## ABOUT THIS TASK:
Could you count the lines in the entries beneath that hold the word "will"? Respond with the number alone.

(PROVIDED RECORDS)

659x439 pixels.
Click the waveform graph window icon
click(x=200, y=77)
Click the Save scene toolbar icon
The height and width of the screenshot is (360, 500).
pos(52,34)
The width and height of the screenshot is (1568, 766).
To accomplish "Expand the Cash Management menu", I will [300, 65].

(End PROVIDED RECORDS)
(PROVIDED RECORDS)

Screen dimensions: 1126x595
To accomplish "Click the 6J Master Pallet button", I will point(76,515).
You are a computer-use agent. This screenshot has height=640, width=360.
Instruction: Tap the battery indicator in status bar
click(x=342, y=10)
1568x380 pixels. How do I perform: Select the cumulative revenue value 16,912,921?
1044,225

(End PROVIDED RECORDS)

## TASK ANSWER:
2